Instagram/©barbiestyle


Cours de cuisine ou de yoga, conseils de lecture, planning d’activités pour les enfants… Depuis le début du confinement, les réseaux sociaux regorgent de contenu positif, enrichissant, a priori accessible à tous. Mais pour les plus précaires, les injonctions à la positivité et les images de familles modèles peuvent être d’une extrême violence. 
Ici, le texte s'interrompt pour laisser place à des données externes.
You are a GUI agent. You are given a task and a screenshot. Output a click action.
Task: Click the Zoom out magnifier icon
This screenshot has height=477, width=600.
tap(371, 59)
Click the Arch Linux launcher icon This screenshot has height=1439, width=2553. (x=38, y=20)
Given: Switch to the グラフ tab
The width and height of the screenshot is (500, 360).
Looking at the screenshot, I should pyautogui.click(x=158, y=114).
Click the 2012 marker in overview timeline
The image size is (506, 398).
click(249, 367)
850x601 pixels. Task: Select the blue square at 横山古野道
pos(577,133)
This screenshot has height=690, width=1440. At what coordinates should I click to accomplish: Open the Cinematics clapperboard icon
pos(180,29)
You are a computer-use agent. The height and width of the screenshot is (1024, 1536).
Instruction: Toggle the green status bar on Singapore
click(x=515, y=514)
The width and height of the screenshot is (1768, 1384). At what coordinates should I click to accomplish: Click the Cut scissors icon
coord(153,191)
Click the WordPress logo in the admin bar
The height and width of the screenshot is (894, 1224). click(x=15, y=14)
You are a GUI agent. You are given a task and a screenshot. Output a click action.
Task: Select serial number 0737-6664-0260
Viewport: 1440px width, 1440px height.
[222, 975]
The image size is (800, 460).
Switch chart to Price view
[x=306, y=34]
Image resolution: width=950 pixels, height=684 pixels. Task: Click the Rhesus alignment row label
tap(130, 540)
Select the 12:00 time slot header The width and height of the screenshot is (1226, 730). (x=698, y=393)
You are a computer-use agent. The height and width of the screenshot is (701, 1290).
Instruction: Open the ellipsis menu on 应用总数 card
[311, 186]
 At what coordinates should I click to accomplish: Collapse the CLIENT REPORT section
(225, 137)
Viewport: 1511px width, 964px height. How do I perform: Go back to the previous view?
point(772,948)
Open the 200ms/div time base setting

Depuis le 15 mars, les Français·e·s sont priés de rester chez eux·elles pour limiter la propagation du Covid-19. Avec le confinement, les réseaux sociaux ont vu fleurir les hashtags de circonstance: #confiné, #onlâcherien, #stayhome… Comme autant de preuves de participation à l’effort de guerre, ces publications, a priori anodines et positives, incitent à rester à la maison, à “prendre ce temps pour soi”, à envisager le confinement comme une opportunité de développement personnel. Entre retraite de yoga, cours de cuisine et clubs de lecture en ligne, les plus désoeuvré·e·s d’entre nous ont de quoi trouver leur bonheur. “J’essaye tous les jours d’utiliser mon temps entre lire, écrire, chanter, apprendre les chansons des autres, répéter les miennes, dessiner voire fabriquer des choses. Ma grande peine, c’est qu’on ne considère pas les magasins de fourniture de dessin essentiels à la nation!, énumère par exemple, sur France Culture, la chanteuse Lou Douillon. À en croire ses écrits et ses réseaux sociaux, le confinement, c’est encore mieux que les vacances.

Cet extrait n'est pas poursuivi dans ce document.